Deborah Picchione, HR manager for the Ohio region of machining firm Heroux Devtek echoes Milbratz comments, pointing out that the shortage for skilled metal machinists and manufacturing engineers is widespread. “Right now we have positions for manufacturing engineers, quality engineers, and lean manufacturing experts,” she says. All four of Picchione’s facilities carry on with unfilled skilled machining positions. In response, she keeps job ads on Career Builder, Monster.com, Linkedin, and other sites, and maintains contacts at nearby colleges and vocational schools.
Milbratz says his shop has a small training program to move people up the ranks, but a 60-person company cannot afford to train people in the basics.

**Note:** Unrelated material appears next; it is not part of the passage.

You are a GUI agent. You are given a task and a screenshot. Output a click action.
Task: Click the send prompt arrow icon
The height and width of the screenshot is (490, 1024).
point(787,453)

He relies on local community colleges for recruits, and hunts for talent at job fairs. Picchione says her company started an internship with computer-based training in CNC machining and print reading for new hires before they graduate to the shop floor and OJT. Starting salaries for people right out of a community college is about $15/hr, about $30,000/yr, and top out at least $27/hr. and above. Picchione points out that overtime, bonuses, tuition reimbursement, and benefits make a six-figure income possible.

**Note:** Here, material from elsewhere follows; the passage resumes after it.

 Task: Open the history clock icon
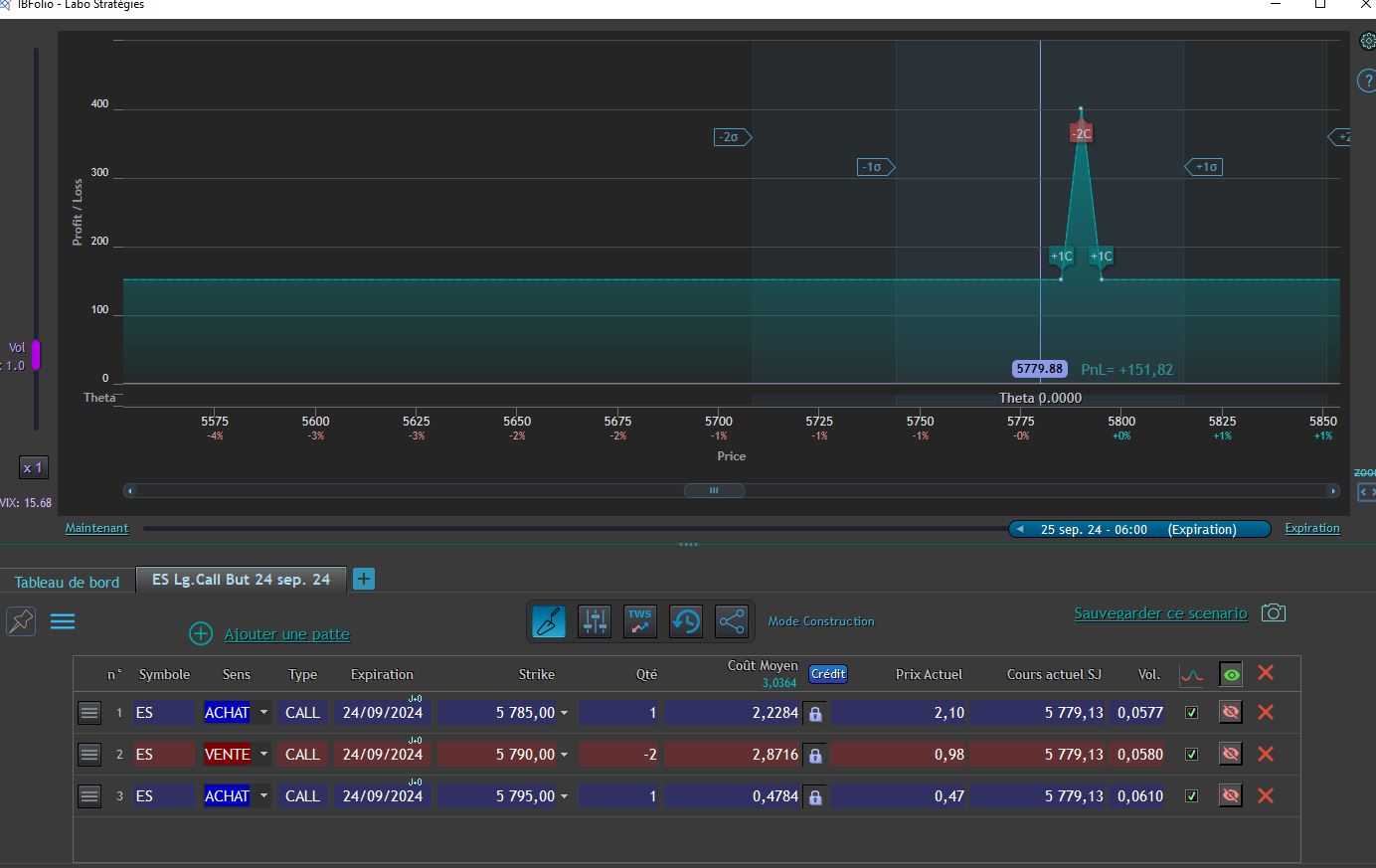(x=685, y=621)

So why in an era of over 9% unemployment (and probably more) does a career with decent pay, almost guaranteed employment, and respect, go begging for workers? There are several theories. One is that the skilled trades are not promoted in schools anymore. In the ‘60s and ‘70s, high schools had machine and metal shops along with drafting classes. These are mostly gone. The emphasis is on college. Those who do graduate from vocational schools snatched up quickly or do not stay with the trade. Maybe kids don’t want to get their hands dirty? Maybe they don’t realize the machine tool is a computer peripheral, and although the job can get dirty, it’s a lot cleaner than it once was?
The obvious solution to the shortage is to once again promote the trades in high school because not everyone is meant for college. Most students don’t know such a career exists. And tell girls, too. One HR manager says her most productive machinist is a woman.

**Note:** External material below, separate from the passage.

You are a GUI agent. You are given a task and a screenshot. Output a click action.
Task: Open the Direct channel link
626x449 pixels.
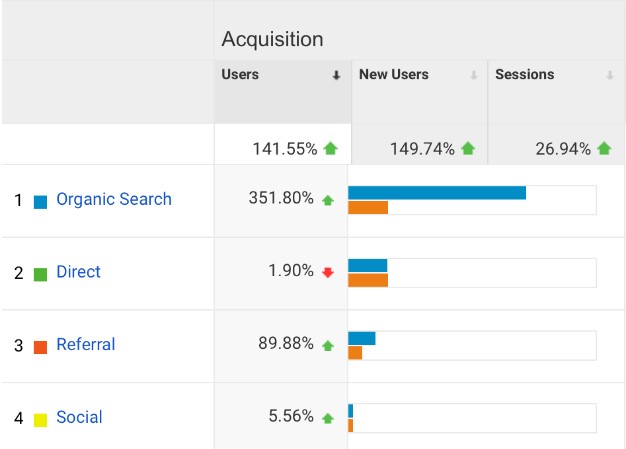78,272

Dean Kamen, a prolific inventor, observed that we get what we celebrate. This nation celebrates sports and entertainment figures, so there is great interest those careers. The irony is that none of them would be possible if someone had not first manufactured the equipment and TVs that bring sporting events and entertainment into our homes. Manufacturing creates wealth and it is part of the bedrock of the economy. If it goes away, kiss the “recovery” goodbye.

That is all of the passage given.